▶ _Page extract_:
I would generally compose using paper and pencil on music paper, and then enter the notelists in. I probably did around 30-40 console games using this system, and maybe 50 arcade games with it.

Other Genesis composers I knew used similar systems.

There were other MIDI-based systems (such as GEMS, which was tool developed by Sega), which some people used as well.

Genesis/Megadrive had enough channels that most games generally didn't have to rely on the "play one line and make it sound like 2" technique. That was a lot more common in NES or GameGear games, which had far fewer channels. In that case we would sometimes write the melody and bass using the same "track", using short notes (like a Bach violin partita)

Brian Schmidt

Executive Director, GameSoundCon:

GameSoundCon 2016:September 27-28, Los Angeles, CA

Founder, Brian Schmidt Studios, LLC

Music Composition & Sound Design

Audio Technology Consultant


My project is mainly about polyphony and I would like to remark upon the fact that tracker music usually consisted of monophonic melody lines that when played together may appear to be polyphonic. This is the exact point I need some reference material for. I only 'know' this currently because I have acquired Renoise tracker files for Sonic music that have been fan made, and I can only assume...

Mod based files (created by Trackers) were used for Atari ST and Amiga games.

They were also used in early PC games when space was tight.

See example:

Something that you might find interesting if discussing polyphony is:

1. The concept of virtual polyphony vs real polyphony:

In general midi you are restricted by real polyphony. 1 note, 1 midi instrument sound.

▶ _Listed entries_:
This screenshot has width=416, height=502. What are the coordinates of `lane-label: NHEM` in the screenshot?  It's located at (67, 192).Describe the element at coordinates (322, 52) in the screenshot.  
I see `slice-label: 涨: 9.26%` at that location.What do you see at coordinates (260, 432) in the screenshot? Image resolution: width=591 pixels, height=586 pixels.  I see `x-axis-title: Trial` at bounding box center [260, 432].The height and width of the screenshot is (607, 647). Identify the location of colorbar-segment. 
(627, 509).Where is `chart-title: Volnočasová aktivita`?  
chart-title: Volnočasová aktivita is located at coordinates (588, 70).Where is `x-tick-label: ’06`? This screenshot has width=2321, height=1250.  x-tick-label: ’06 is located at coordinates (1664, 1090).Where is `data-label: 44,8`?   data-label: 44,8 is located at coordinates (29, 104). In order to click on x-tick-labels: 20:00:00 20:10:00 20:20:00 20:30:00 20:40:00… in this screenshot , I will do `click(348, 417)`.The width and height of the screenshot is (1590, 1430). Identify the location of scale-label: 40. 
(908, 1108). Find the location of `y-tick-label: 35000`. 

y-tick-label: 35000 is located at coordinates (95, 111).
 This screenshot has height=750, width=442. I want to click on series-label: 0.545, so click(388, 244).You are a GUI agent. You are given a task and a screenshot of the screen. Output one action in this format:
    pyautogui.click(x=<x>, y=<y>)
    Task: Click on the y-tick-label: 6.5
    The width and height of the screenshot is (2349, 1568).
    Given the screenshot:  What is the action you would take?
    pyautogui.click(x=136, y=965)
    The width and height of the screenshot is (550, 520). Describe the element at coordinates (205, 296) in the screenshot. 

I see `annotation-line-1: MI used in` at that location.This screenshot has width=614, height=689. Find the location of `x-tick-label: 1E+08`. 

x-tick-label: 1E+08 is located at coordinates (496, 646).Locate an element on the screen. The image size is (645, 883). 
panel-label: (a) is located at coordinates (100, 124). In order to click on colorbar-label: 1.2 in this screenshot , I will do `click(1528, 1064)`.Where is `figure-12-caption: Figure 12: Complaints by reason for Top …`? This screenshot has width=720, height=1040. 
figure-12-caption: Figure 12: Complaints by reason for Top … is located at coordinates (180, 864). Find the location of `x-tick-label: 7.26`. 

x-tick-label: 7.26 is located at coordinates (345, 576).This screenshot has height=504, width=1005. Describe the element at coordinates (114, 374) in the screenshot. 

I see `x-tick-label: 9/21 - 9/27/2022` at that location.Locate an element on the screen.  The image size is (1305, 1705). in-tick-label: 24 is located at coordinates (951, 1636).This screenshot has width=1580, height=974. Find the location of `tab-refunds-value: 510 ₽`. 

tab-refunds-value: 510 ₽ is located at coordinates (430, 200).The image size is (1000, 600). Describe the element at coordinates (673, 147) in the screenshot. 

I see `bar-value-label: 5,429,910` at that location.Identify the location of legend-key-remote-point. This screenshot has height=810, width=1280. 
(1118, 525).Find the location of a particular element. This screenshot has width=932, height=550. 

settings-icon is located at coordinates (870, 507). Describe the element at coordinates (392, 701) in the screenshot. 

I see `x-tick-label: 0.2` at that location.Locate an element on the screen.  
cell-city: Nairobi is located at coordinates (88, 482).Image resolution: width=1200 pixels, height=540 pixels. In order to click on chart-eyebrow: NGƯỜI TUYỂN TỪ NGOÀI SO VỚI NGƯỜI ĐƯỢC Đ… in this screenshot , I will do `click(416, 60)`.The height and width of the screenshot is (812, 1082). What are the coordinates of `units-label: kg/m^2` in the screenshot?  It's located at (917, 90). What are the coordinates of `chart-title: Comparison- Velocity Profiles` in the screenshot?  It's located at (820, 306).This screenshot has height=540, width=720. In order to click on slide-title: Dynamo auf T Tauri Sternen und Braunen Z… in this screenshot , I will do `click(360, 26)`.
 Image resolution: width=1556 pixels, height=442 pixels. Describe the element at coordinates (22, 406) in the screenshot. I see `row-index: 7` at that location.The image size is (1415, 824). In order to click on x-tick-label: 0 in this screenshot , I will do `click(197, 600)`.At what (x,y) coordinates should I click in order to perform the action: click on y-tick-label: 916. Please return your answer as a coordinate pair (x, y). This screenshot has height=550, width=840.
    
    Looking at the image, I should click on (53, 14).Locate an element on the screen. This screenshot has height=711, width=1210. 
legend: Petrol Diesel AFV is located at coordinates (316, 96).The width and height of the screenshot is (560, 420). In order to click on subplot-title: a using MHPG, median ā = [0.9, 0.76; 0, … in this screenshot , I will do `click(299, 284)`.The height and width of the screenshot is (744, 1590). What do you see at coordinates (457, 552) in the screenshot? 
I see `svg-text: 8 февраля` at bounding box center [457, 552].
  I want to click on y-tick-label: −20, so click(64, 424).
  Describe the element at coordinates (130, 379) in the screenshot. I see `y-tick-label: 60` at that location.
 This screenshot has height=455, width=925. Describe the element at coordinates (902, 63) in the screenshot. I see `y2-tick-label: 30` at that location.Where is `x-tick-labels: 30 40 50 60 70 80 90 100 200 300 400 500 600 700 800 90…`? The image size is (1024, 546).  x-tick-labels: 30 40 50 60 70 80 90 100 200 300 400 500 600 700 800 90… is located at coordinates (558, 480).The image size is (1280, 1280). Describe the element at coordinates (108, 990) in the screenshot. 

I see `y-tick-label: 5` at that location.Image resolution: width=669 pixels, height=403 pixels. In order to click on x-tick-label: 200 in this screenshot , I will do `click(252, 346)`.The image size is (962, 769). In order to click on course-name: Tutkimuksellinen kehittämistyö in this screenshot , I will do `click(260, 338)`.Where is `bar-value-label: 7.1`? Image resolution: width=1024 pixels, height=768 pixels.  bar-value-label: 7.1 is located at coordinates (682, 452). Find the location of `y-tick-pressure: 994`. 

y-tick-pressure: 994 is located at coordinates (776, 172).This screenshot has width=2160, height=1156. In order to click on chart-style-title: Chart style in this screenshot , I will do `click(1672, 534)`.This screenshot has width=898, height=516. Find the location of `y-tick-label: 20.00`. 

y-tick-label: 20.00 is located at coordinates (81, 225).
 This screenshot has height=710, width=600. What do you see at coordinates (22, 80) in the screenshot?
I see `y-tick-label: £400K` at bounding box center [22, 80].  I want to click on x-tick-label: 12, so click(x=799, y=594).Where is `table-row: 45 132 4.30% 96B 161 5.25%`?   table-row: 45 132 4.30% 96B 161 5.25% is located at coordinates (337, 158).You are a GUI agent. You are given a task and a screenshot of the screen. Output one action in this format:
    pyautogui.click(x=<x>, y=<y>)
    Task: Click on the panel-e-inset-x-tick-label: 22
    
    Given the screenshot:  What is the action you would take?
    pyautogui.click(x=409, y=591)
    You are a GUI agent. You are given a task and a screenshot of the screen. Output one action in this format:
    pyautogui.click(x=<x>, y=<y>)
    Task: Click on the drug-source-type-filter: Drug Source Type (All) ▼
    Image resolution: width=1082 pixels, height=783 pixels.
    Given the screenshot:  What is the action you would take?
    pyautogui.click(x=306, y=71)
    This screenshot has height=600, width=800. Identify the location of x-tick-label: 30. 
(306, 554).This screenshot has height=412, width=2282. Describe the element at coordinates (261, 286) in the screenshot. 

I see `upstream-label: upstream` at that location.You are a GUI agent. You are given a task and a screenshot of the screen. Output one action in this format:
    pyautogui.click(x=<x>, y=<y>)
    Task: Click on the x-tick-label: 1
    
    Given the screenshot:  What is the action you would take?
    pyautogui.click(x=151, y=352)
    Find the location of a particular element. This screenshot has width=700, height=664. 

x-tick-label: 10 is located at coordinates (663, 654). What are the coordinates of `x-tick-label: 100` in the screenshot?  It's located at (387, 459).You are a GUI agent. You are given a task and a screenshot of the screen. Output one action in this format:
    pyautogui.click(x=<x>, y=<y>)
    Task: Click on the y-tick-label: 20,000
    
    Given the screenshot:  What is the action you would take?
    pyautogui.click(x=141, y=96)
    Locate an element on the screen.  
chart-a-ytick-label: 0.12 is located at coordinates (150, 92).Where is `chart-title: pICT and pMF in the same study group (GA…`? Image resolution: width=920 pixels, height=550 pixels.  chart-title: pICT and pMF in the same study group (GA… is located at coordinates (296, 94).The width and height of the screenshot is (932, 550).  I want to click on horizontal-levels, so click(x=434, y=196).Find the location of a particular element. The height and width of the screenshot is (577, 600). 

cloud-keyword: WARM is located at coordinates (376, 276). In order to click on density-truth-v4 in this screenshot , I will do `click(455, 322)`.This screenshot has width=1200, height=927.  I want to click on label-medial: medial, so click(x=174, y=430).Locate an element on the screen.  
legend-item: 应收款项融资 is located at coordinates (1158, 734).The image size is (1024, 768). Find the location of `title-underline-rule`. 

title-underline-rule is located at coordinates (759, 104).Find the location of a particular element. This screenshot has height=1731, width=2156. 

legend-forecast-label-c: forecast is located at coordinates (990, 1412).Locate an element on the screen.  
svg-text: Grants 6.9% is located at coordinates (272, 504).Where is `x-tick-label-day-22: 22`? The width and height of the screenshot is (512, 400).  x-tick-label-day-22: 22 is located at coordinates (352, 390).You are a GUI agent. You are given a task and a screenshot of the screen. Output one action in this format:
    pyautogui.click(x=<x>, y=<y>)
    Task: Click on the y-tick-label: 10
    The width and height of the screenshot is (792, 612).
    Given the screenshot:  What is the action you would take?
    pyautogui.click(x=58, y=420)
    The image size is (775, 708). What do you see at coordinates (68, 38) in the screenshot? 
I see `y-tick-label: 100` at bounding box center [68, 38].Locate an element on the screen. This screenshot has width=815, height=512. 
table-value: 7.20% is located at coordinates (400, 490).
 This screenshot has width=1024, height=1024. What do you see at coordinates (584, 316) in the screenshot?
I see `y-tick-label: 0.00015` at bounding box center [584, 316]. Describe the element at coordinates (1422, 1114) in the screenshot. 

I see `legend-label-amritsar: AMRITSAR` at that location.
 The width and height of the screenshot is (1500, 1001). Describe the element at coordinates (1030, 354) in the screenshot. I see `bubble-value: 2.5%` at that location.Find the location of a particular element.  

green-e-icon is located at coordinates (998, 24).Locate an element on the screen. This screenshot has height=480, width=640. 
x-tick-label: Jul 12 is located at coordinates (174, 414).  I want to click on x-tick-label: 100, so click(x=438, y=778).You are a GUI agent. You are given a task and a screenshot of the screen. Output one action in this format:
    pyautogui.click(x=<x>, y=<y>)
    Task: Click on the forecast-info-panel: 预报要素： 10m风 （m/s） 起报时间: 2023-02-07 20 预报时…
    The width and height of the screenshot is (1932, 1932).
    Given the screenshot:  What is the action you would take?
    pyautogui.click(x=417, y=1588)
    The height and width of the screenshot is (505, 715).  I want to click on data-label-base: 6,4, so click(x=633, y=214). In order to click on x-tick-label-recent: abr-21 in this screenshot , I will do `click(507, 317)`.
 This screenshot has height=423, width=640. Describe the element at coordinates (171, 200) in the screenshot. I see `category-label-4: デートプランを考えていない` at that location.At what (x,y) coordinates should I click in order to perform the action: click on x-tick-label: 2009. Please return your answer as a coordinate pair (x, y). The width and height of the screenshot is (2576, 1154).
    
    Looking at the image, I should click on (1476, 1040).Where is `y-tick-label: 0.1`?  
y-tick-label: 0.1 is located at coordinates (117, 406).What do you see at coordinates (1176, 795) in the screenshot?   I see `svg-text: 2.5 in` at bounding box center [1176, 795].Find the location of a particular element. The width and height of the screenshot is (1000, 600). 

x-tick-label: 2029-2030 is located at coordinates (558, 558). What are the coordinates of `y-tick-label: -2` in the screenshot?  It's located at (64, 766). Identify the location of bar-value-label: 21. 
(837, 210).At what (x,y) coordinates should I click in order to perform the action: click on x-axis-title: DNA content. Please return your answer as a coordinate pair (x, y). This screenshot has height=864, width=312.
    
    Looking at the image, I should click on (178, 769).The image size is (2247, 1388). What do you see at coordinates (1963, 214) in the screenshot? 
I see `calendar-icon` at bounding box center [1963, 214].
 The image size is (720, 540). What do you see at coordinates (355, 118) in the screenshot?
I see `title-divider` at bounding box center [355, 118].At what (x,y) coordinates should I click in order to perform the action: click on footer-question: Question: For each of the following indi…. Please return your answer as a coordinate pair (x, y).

▶ _Required work_:
A. Translate into German this sentence from the passage on video game music composition: "Other Genesis composers I knew used similar systems."
B. Continue the passage on video game music composition from its final sentence.

▶ _Answers by item_:
A. Andere Genesis-Komponisten, die ich kannte, verwendeten ähnliche Systeme.

B.
In a mod, you are still restricted 1 note, 1 sound. However within that sound may be more complex sounds - such as guitar chords, drum tracks or layered (kick + hat) , choir riffs and even multi-instruments layered into a single note. Used to use these tricks to create more than 4 channel sounds on old .mod files.

2 . Simulated polyphony:

a. Fast arpeggio notes as in in chip music give the illusion of chords and trick the ear into hearing more polyphony than there actually is.

b. Interspersed notes in the channel - this technique we used to use to make it sound like a note that was cut off by another sample playing was continuing, echoing or reverb but placing the samples between other shorter samples.

That being said - trackers are just tools - I've used trackers to create midi for mobile phone games, I've used trackers also to create rendered music for games.

Something that you might find interesting is the concept of virtual polyphony vs real polyphony.

Game Audio Professional
www.GroovyAudio.com

If you're looking for an 'academic' reference, I presented a paper on creating arcade music (which used the same technology as the Sega Genesis/Megadrive) at the International Computer Music Conference back in 1989..

http://quod.lib.umich.edu/i/icmc/bbp2372.1989.066/1/--designing-sound-tracks-for-coin-op-games-or-computer-music?page=root;size=150;view=image

Game audio researcher Dr. Karen Collins has also published a lot of scholarly articles on a lot of aspects of game music.

I also did some asking around from some fellow 'old school' game composers-non that I talked to used "Trackers" for Genesis/Megadrive music. So although we used systems that were "like trackers" in some ways, we didn't use actual trackers.

Hope that all helps!

Brian Schmidt

Executive Director, GameSoundCon:

GameSoundCon 2016:September 27-28, Los Angeles, CA

Founder, Brian Schmidt Studios, LLC

Music Composition & Sound Design

Audio Technology Consultant

Those were rarely (ever?) used in old console games

Tracker music have found it's place on consoles in the late nineties and later. Especially on consoles with very limited capabilities like GB, GBA, NDS and so on. For example Paragon 5 tracker was dedicated to create music playable on Gameboy console:

Later more tools developed, including Echo Sound Engine for Sega Mega Drive: http://segaretro.org/Echo

But at the times it would be to much hassle for consoles to play multichannel tracker files. I can't recall such use back then. I believe there were non or not significant amount of trackers usage.